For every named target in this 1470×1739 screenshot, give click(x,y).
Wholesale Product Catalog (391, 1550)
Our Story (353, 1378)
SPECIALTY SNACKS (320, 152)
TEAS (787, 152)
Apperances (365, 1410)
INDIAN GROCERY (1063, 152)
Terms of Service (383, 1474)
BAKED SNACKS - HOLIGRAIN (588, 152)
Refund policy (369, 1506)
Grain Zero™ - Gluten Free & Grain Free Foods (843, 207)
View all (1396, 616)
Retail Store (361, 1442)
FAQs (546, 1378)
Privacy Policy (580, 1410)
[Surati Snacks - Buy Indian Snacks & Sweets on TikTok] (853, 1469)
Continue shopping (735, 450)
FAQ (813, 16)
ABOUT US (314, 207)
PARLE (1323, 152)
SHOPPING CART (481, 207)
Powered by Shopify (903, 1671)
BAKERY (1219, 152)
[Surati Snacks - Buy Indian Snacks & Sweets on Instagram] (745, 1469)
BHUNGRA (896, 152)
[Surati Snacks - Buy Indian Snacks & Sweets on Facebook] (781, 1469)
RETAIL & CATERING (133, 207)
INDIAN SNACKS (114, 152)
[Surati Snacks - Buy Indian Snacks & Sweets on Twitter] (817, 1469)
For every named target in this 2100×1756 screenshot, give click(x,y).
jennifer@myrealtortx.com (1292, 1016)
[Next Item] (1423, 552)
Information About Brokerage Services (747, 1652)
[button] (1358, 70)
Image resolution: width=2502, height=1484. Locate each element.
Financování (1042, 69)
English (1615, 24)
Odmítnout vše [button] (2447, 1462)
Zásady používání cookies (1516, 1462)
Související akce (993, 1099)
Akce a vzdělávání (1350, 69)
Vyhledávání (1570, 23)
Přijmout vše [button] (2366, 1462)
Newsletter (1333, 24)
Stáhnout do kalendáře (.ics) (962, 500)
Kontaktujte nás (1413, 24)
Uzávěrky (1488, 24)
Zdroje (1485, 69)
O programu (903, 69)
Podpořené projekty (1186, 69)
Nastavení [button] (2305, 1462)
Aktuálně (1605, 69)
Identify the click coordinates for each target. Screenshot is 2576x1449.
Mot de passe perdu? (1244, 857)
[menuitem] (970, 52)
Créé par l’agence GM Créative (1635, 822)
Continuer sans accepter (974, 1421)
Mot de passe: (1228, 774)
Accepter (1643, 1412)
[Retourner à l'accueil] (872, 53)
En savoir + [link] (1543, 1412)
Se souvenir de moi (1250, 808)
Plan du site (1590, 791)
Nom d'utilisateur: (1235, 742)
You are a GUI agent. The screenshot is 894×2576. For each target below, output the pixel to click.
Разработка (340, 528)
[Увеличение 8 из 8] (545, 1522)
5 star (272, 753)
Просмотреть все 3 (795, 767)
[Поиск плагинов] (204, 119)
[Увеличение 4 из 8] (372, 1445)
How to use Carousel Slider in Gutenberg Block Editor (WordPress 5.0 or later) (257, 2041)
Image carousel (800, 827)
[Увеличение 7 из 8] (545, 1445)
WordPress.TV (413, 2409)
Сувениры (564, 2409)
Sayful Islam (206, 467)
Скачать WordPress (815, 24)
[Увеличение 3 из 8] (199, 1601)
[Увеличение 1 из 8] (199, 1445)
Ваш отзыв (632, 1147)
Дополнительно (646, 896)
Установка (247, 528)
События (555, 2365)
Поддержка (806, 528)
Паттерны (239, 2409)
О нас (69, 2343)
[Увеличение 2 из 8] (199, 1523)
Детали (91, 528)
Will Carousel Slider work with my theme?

**ASSIGNMENT:** Beginning with the opening line and ending with the final one, transcribe the material exactly.

**RESPONSE TO THE EXERCISE:**
For every named target in this 1470×1739 screenshot, give click(x,y).
Wholesale Product Catalog (391, 1550)
Our Story (353, 1378)
SPECIALTY SNACKS (320, 152)
TEAS (787, 152)
Apperances (365, 1410)
INDIAN GROCERY (1063, 152)
Terms of Service (383, 1474)
BAKED SNACKS - HOLIGRAIN (588, 152)
Refund policy (369, 1506)
Grain Zero™ - Gluten Free & Grain Free Foods (843, 207)
View all (1396, 616)
Retail Store (361, 1442)
FAQs (546, 1378)
Privacy Policy (580, 1410)
[Surati Snacks - Buy Indian Snacks & Sweets on TikTok] (853, 1469)
Continue shopping (735, 450)
FAQ (813, 16)
ABOUT US (314, 207)
PARLE (1323, 152)
SHOPPING CART (481, 207)
Powered by Shopify (903, 1671)
BAKERY (1219, 152)
[Surati Snacks - Buy Indian Snacks & Sweets on Instagram] (745, 1469)
BHUNGRA (896, 152)
[Surati Snacks - Buy Indian Snacks & Sweets on Facebook] (781, 1469)
RETAIL & CATERING (133, 207)
INDIAN SNACKS (114, 152)
[Surati Snacks - Buy Indian Snacks & Sweets on Twitter] (817, 1469)
For every named target in this 2100×1756 screenshot, give click(x,y).
jennifer@myrealtortx.com (1292, 1016)
[Next Item] (1423, 552)
Information About Brokerage Services (747, 1652)
[button] (1358, 70)
Image resolution: width=2502, height=1484. Locate each element.
Financování (1042, 69)
English (1615, 24)
Odmítnout vše [button] (2447, 1462)
Zásady používání cookies (1516, 1462)
Související akce (993, 1099)
Akce a vzdělávání (1350, 69)
Vyhledávání (1570, 23)
Přijmout vše [button] (2366, 1462)
Newsletter (1333, 24)
Stáhnout do kalendáře (.ics) (962, 500)
Kontaktujte nás (1413, 24)
Uzávěrky (1488, 24)
Zdroje (1485, 69)
O programu (903, 69)
Podpořené projekty (1186, 69)
Nastavení [button] (2305, 1462)
Aktuálně (1605, 69)
Identify the click coordinates for each target. Screenshot is 2576x1449.
Mot de passe perdu? (1244, 857)
[menuitem] (970, 52)
Créé par l’agence GM Créative (1635, 822)
Continuer sans accepter (974, 1421)
Mot de passe: (1228, 774)
Accepter (1643, 1412)
[Retourner à l'accueil] (872, 53)
En savoir + [link] (1543, 1412)
Se souvenir de moi (1250, 808)
Plan du site (1590, 791)
Nom d'utilisateur: (1235, 742)
You are a GUI agent. The screenshot is 894×2576. For each target below, output the pixel to click.
Разработка (340, 528)
[Увеличение 8 из 8] (545, 1522)
5 star (272, 753)
Просмотреть все 3 (795, 767)
[Поиск плагинов] (204, 119)
[Увеличение 4 из 8] (372, 1445)
How to use Carousel Slider in Gutenberg Block Editor (WordPress 5.0 or later) (257, 2041)
Image carousel (800, 827)
[Увеличение 7 из 8] (545, 1445)
WordPress.TV (413, 2409)
Сувениры (564, 2409)
Sayful Islam (206, 467)
Скачать WordPress (815, 24)
[Увеличение 3 из 8] (199, 1601)
[Увеличение 1 из 8] (199, 1445)
Ваш отзыв (632, 1147)
Дополнительно (646, 896)
Установка (247, 528)
События (555, 2365)
Поддержка (806, 528)
Паттерны (239, 2409)
О нас (69, 2343)
[Увеличение 2 из 8] (199, 1523)
Детали (91, 528)
Will Carousel Slider work with my theme?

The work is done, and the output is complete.